She did not seem to care what people thought of my coldness, while I was in a rage, for the company must either have thought me a fool or else that she was making game of me.

After dinner we returned to the garden, and the Charpillon, determined to gain the victory, clung to my arm and after several turns led me towards the maze where she wished to try her power. She made me sit down on the grass beside her and attacked me with passionate words and tender caresses, and by displaying the most interesting of her charms she succeeded in seducing me, but still I do not know whether I were impelled by love or vengeance, and I am inclined to think that my feelings were a compound of both passions.

But at the moment she looked the picture of voluptuous abandon. Her ardent eyes, her fiery cheeks, her wanton kisses, her swelling breast, and her quick sighs, all made me think that she stood as much in need of defeat as I of victory; certainly I should not have judged that she was already calculating on resistance.

Thus I once more became tender and affectionate; I begged pardon for what I had said and done. Her fiery kisses replied to mine, and I thought her glance and the soft pressure of her body were inviting me to gather the delicious fruit; but just as my hand opened the door of the sanctuary, she gave a sudden movement, and the chance was lost.

"What! you would deceive me again."

"No, no but we have done enough now. I promise to spend the night in your arms in your own house."

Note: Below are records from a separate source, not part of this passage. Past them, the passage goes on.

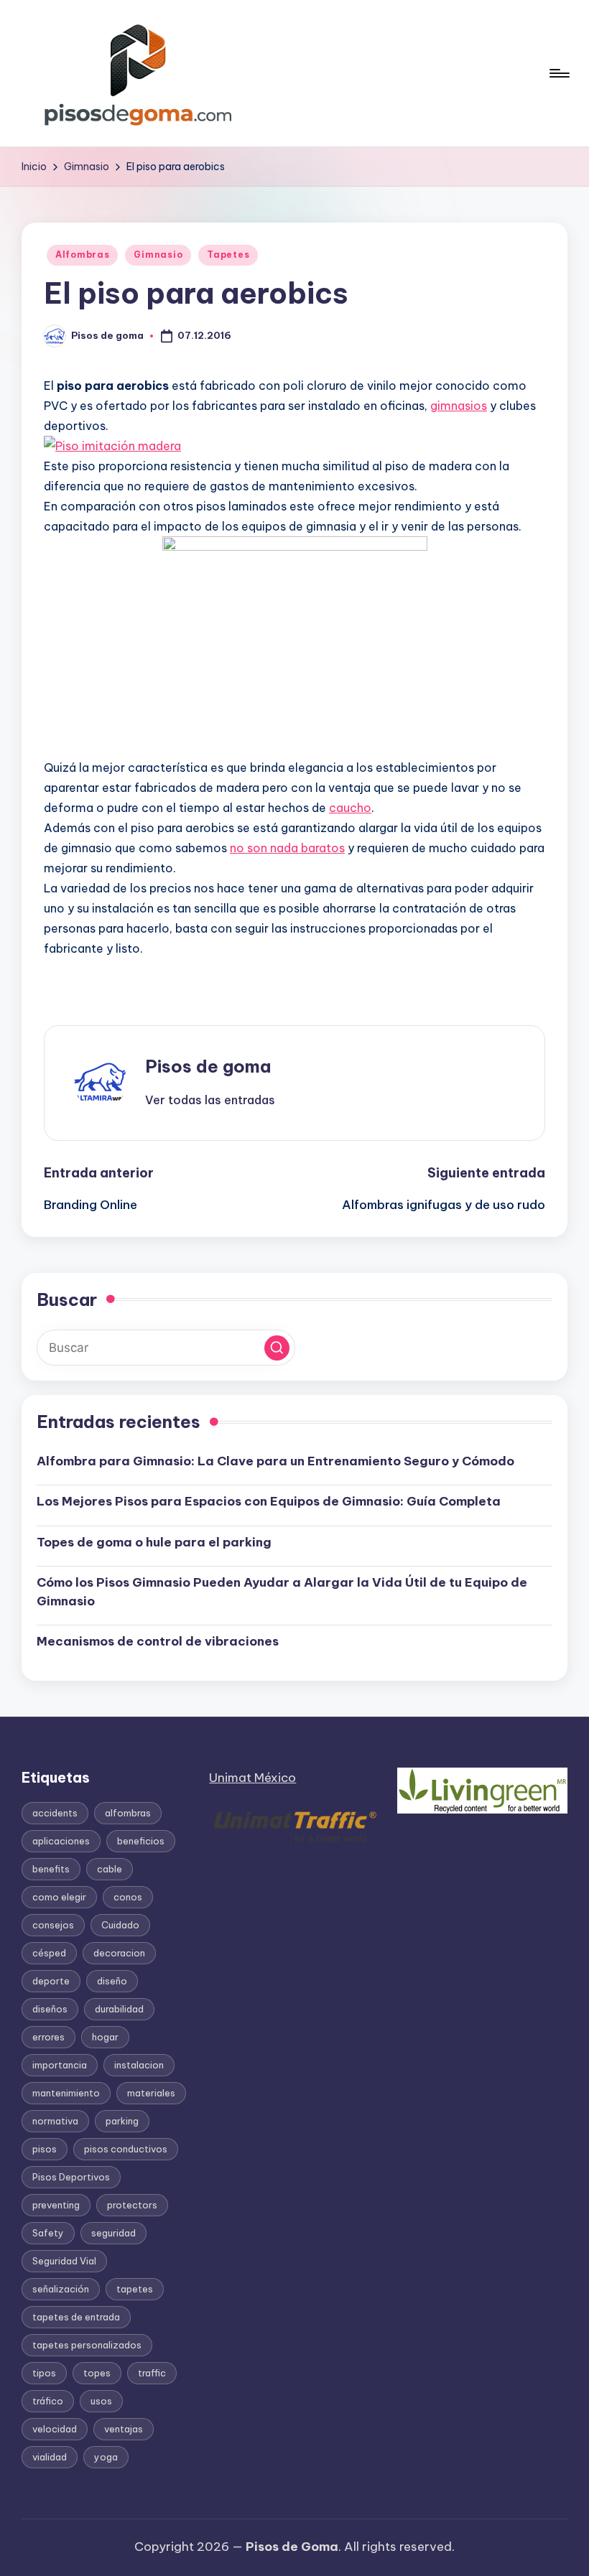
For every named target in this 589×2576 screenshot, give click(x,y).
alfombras (128, 1813)
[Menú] (558, 73)
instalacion (139, 2065)
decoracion (119, 1953)
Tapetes (228, 254)
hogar (105, 2037)
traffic (152, 2373)
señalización (60, 2289)
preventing (56, 2205)
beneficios (140, 1841)
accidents (55, 1813)
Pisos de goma (208, 1066)
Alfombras (82, 254)
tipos (44, 2373)
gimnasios (458, 405)
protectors (132, 2205)
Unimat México (252, 1778)
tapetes (134, 2289)
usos (101, 2401)
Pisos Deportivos (71, 2177)
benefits (51, 1869)
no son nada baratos (287, 848)
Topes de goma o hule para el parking (154, 1542)
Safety (48, 2233)
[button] (210, 1100)
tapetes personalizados (87, 2345)
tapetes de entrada (76, 2317)
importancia (59, 2065)
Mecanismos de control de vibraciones (159, 1641)
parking (122, 2121)
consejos (53, 1925)
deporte (51, 1981)
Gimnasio (158, 254)
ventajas (123, 2429)
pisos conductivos (125, 2149)
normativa (55, 2121)
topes (97, 2373)
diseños (50, 2009)
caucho (350, 808)
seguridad (113, 2233)
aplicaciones (61, 1841)
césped (49, 1953)
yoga (106, 2457)
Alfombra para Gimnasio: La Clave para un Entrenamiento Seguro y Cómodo (275, 1461)
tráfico (47, 2401)
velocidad (54, 2429)
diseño (112, 1981)
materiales (151, 2093)
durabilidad (119, 2009)
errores (48, 2037)
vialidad (49, 2457)
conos (127, 1897)
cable (109, 1869)
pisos (44, 2149)
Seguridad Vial (64, 2261)
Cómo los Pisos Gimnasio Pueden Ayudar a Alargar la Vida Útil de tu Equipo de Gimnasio (282, 1591)
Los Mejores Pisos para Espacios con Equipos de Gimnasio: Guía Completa (269, 1501)
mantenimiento (66, 2093)
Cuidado (120, 1925)
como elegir (59, 1897)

For a moment I lost my senses. I only saw the deceitful wretch who had profited by my foolish credulity so many times, and I resolved to enjoy or take vengeance. I held her down with my left arm, and drawing a small knife from my pocket I opened it with my teeth and pricked her neck, threatening to kill her if she resisted me.

"Do as you like," she said with perfect calm, "I only ask you to leave me my life, but after you have satisfied yourself I will not leave the spot; I will not enter your carriage unless you carry me by force, and everybody shall know the reason."

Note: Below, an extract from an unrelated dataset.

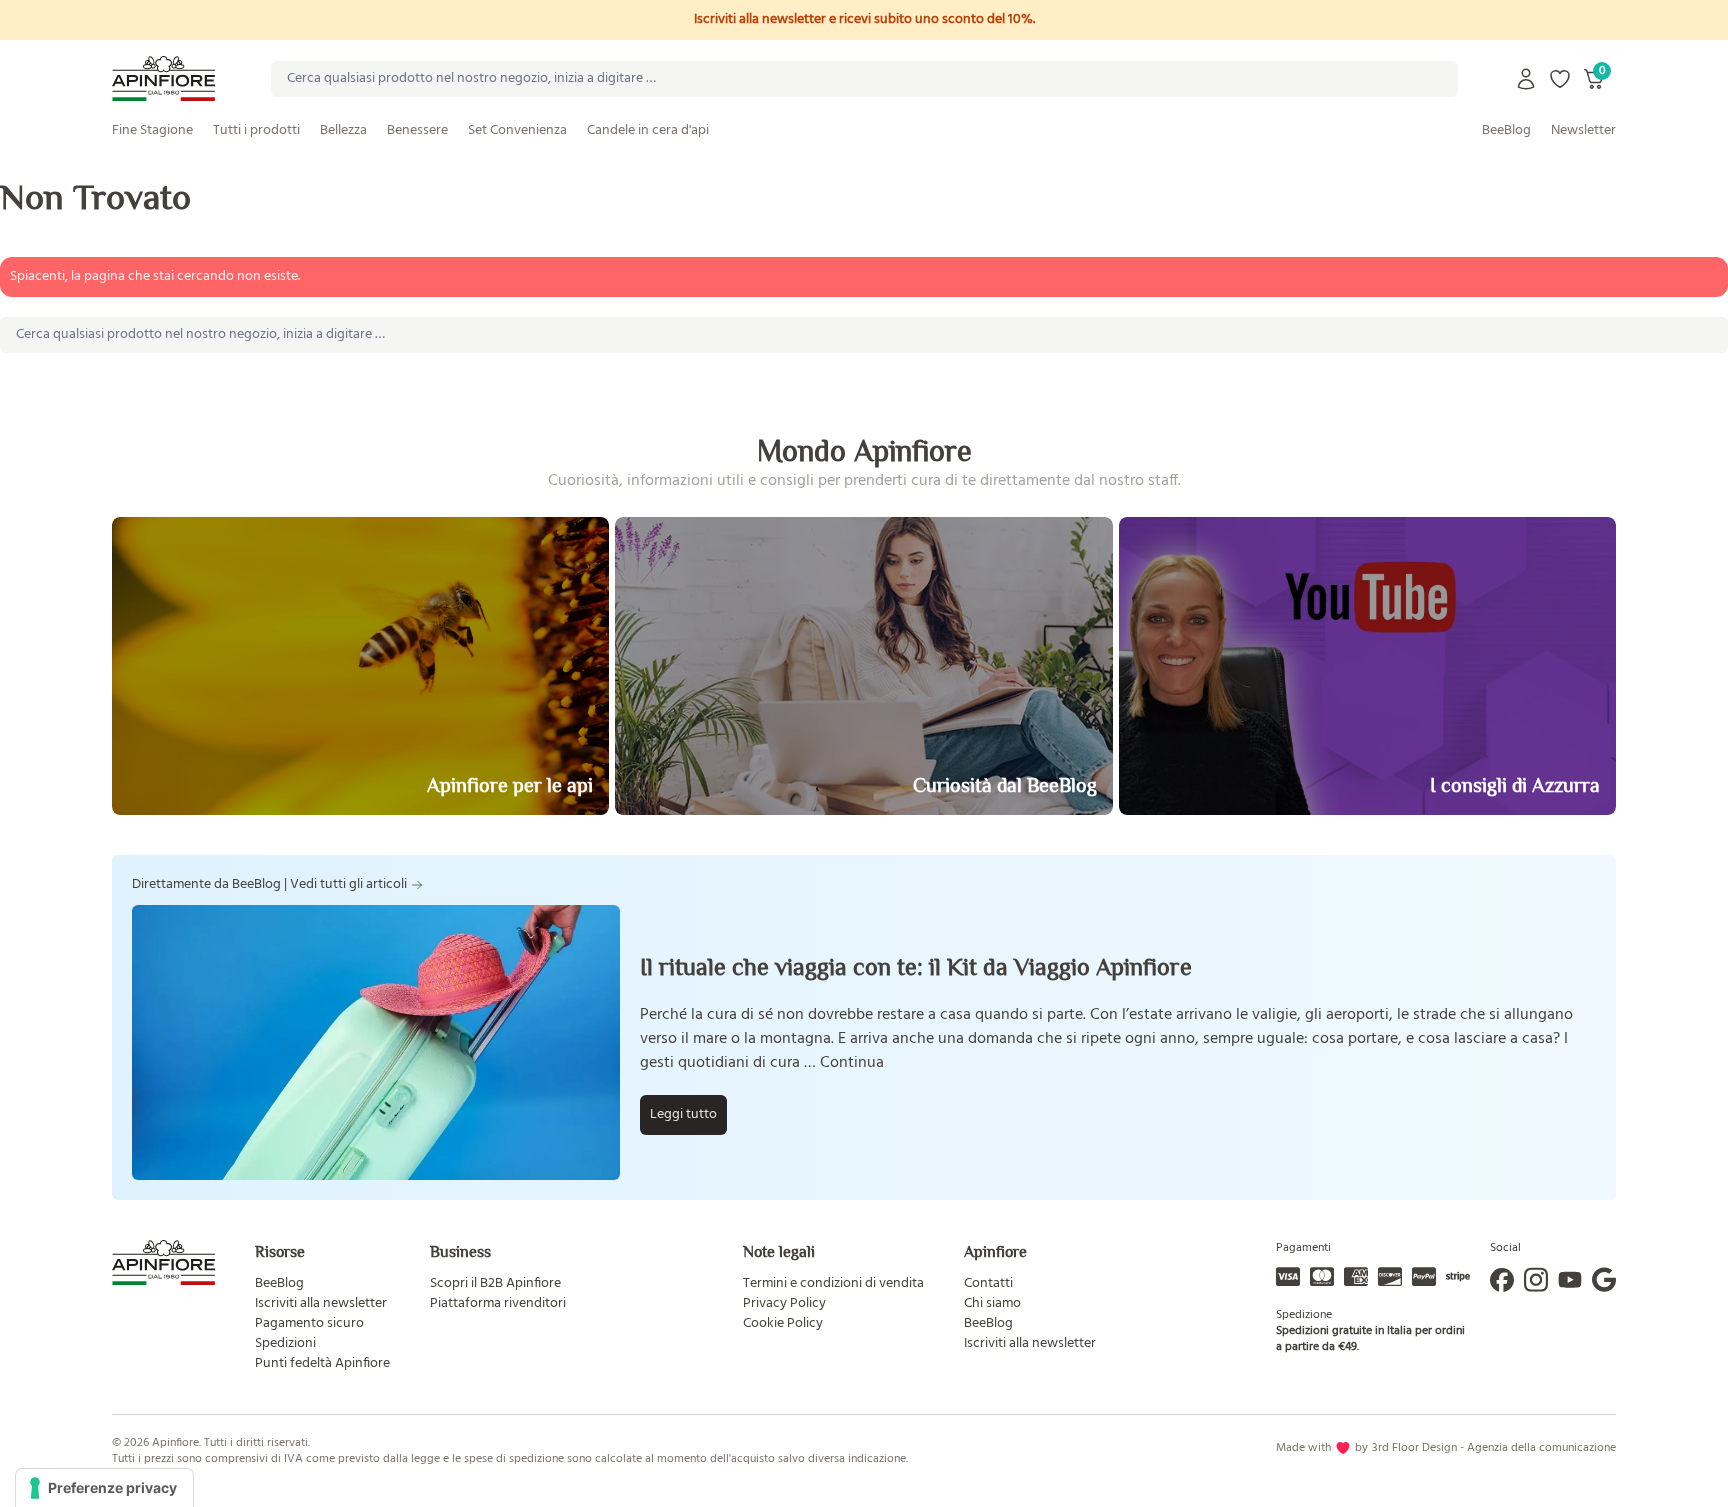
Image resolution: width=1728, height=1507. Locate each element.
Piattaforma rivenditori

This threat had no effect, for I had already got back my senses, and I pitied myself for being degraded by a creature for whom I had the greatest contempt, in spite of the almost magical influence she had over me, and the furious desires she knew how to kindle in my breast. I rose without a word, and taking my hat and cane I hastened to leave a place where unbridled passion had brought me to the brink of ruin.

My readers will scarcely believe me (but it is nevertheless the exact truth) when I say that the impudent creature hastened to rejoin me, and took my arm again as if nothing had happened. A girl of her age could not have played the part so well unless she had been already tried in a hundred battles. When we rejoined the company I was asked if I were ill, while nobody noticed the slightest alteration in her.

When we got back to London I excused myself under the plea of a bad headache, and returned home.

The adventure had made a terrible impression on me, and I saw that if I did not avoid all intercourse with this girl I should be brought to ruin. There was something about her I could not resist. I therefore resolved to see her no more, but feeling ashamed of my weakness in giving her the bills of exchange I wrote her mother a note requesting her to make her daughter return them, or else I should be compelled to take harsh measures.

In the afternoon I received the following reply:

"Sir,--I am exceedingly surprised at your addressing yourself to me about the bills you handed to my daughter. She tells me she will give you them back in person when you shew more discretion, and have learnt to respect her."

This impudent letter so enraged me that I forgot my vow of the morning. I put two pistols in my pocket and proceeded to the wretched woman's abode to compel her to return me my bills if she did not wish to be soundly caned.

I only took the pistols to overawe the two male rascals who supped with them every evening.